Emergency fund: the resilience buffer
The 3–6 month rule isn't arbitrary. In a typical recession, the median job search duration runs 3–5 months. Without a buffer, every unexpected expense — a $2,000 car repair, a $5,000 medical bill — becomes high-interest debt. The emergency fund doesn't earn returns; it prevents you from losing them. One $5,000 credit card balance at 24% APR, carried for 24 months, costs $2,500+ in interest — more than any HYSA yield.
Related planners
💳 Debt Payoff Planner
Reduce your DTI with avalanche or snowball strategy
🏖️ Retirement Planner
See whether your savings rate puts you on track to retire
💰 Lump Sum Deployment Planner
Optimally allocate a windfall across debt, emergency fund, and investment
📈 Wealth Growth Calculator
Model what your surplus compounds to over 10, 20, 30 years
Frequently asked questions
What counts as "monthly expenses" for this calculator?
Include essential fixed costs: rent or mortgage payment, utilities (electricity, gas, water, internet), groceries, transport (car payment, fuel, insurance, or transit pass), and health insurance premiums. Do not include debt minimum payments in this field — enter those separately in the debt payments field. Discretionary spending (restaurants, subscriptions, entertainment) is debatable — include it if you want a conservative picture, exclude it if you want to see your theoretical minimum floor.
Should I include my 401k balance in "total savings"?
Yes — include all net worth that could cover expenses in an emergency or fund retirement: checking and savings accounts, brokerage accounts, 401k, Roth IRA, and any other investment accounts. The emergency fund pillar specifically measures liquidity (months of expenses covered), and your 401k isn't liquid — but the overall score also reflects wealth accumulation, so including it gives a complete picture. If you want to isolate liquidity, enter only your liquid savings in the savings field.
What is the difference between DTI and debt burden?
DTI (debt-to-income) measures monthly debt payments as a percentage of monthly gross income — it's a cash flow measure. Debt burden measures total outstanding debt as a multiple of annual income — it's a balance sheet measure. This calculator uses DTI because it directly affects your monthly cash flow and borrowing capacity. A high DTI means more income is pre-committed to debt service every month, leaving less for savings and discretionary spending.

++++++++++

Translate this sentence from the emergency fund text into Spanish: "The emergency fund doesn't earn returns; it prevents you from losing them." The lines after this point have nothing to do with the emergency fund text.

**DATASET EXTRACT**

++++++++++

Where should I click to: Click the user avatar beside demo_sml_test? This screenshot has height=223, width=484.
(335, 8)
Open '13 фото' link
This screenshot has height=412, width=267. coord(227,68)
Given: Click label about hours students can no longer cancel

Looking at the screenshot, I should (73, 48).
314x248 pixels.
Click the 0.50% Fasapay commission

++++++++++

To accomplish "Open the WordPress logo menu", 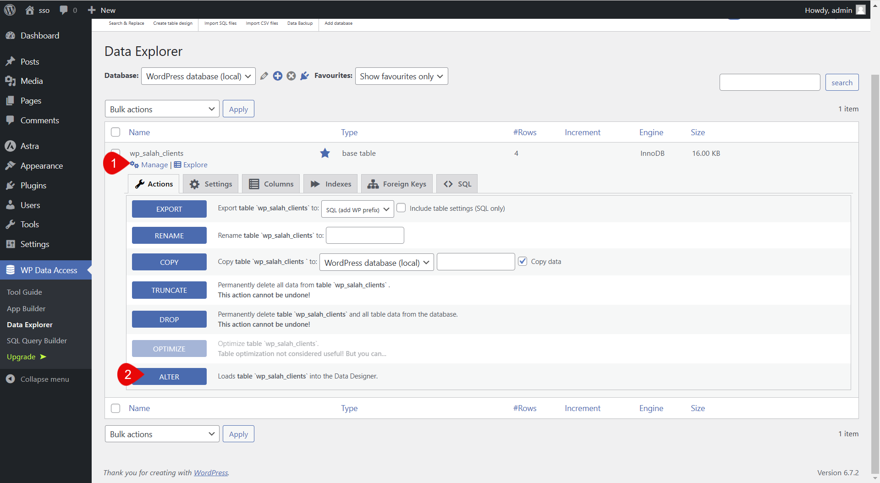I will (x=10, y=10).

++++++++++

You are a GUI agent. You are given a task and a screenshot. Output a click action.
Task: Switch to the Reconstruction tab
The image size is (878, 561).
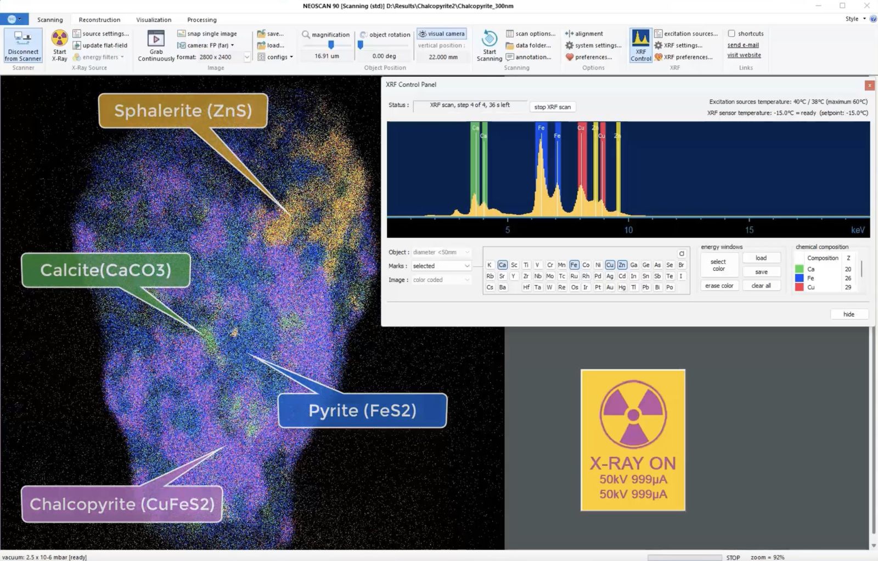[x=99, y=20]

++++++++++

**EXERCISE RESULT**
El fondo de emergencia no genera rendimientos; evita que los pierdas.